Cain and Abel pass plates at dinner.
Stepping onto the bus with that blue knapsack,
Mom’s back, smashed,
from the pressure of trying to keep you upright.
Dad yelled ‘cause you ran up the phone bill again.
On the bus after school,
A girl told me that you got into speed.
I barely knew what she meant,
but my cheeks got hot and I knew I had to save you from it.
From the constricting vine of time (the one spreading up your thigh),
I asked Mom about it that night on creaky porch steps,
her overturned ship of a face angled towards the garden.
Under her eyes, the worn lumber grooves of time.
And a cigarette flagpole hanging from her lips.
Dad said never set foot inside
the Pontiac Sunfire parked on the lawn.
Only Mom and Dad can drive you from now on,
transferring the bright pink pill found on the closet floor, from my fist to his.
But you’re too sleepy to cook when you babysit and we have nothing to eat.
I hit a skunk, you said.
I pinched my nose, buckled my seatbelt.
It always smells like skunk, I thought.
Tubes from my paint set splattered across the dash,
borrowed for another sentimental craft,
for another of your girlfriends I loved like a sister.
I cried when each of them left you.
Sailboats braving the trip to the mainland,
Leaving behind used cosmetics and clothes but taking with them the sensation of gentle hair-combing and a fluffy makeup brush on my cheeks.
Waving from the shore with tear-streaked eyes, I was secretly glad they got away from you.

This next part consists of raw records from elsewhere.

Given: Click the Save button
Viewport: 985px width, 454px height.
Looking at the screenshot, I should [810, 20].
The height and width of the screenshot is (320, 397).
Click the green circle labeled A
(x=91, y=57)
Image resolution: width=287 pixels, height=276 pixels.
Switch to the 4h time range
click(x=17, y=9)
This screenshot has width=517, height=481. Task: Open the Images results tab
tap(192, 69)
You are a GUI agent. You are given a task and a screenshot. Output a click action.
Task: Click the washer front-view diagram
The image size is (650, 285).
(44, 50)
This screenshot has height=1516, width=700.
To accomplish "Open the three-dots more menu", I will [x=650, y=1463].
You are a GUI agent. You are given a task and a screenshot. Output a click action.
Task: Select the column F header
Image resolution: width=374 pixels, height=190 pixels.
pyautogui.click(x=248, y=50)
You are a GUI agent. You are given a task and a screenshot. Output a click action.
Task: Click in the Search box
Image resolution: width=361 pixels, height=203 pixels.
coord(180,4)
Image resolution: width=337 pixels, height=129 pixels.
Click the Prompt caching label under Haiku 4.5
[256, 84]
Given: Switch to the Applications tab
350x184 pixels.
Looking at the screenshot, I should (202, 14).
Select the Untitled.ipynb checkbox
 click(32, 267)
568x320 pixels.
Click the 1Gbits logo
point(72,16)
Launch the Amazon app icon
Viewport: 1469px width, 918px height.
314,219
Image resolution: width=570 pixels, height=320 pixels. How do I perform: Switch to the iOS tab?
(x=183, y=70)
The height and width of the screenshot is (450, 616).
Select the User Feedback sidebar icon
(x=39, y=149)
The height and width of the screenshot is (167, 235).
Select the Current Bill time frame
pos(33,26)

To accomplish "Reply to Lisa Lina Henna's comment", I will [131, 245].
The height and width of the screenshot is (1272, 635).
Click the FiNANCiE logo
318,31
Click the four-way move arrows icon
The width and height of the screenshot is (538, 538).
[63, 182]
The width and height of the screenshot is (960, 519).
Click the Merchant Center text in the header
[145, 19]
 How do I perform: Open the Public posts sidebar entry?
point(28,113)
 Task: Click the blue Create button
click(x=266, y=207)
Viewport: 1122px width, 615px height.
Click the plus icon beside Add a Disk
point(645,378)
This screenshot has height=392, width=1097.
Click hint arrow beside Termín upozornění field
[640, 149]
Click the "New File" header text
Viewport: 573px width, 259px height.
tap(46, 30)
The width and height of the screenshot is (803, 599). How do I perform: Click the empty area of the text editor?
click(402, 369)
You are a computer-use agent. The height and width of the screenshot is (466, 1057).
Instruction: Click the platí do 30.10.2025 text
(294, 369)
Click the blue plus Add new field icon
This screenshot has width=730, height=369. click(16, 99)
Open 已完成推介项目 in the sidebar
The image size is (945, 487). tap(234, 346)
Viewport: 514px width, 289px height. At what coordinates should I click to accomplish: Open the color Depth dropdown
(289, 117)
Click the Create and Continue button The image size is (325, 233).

By the time the cast came off, you were gone.
They sawed right through your sharpie smile,
it was severed ink on plaster,
just like how Mom didn’t ask her
daughter,
why flowers were drawn around a hole in the wall,
why there was a hole in the wall.
But recently I saw you.
In the pocket of grass-stained jeans, your phone,
Probably the same one that wished me a happy 16th birthday four days after I had turned
eighteen.
Nothing on your head but a black cap, a snapback!
Of your right hand on my cheek, just a week after my tenth birthday.
I haven’t seen you in four years, we’re in Walmart now.
Together.
By coincidence.
The wheels of my cart jam beside the T-bone steaks,
do you remember the screech of brakes?
Splintering shards from the cracked-glass web,
The Grand Slam of our genogram,
Isn’t it easier to lie instead?
I don’t remember when I first said your name.
Wet fingers curled around crackers on a high chair tray.
When did I start calling you my half-brother?
Leaning into our sister’s seat to tell her that I love her.
I saw Dad’s rearview eyes from the backseat,
Mom was always telling us that he couldn’t look past it.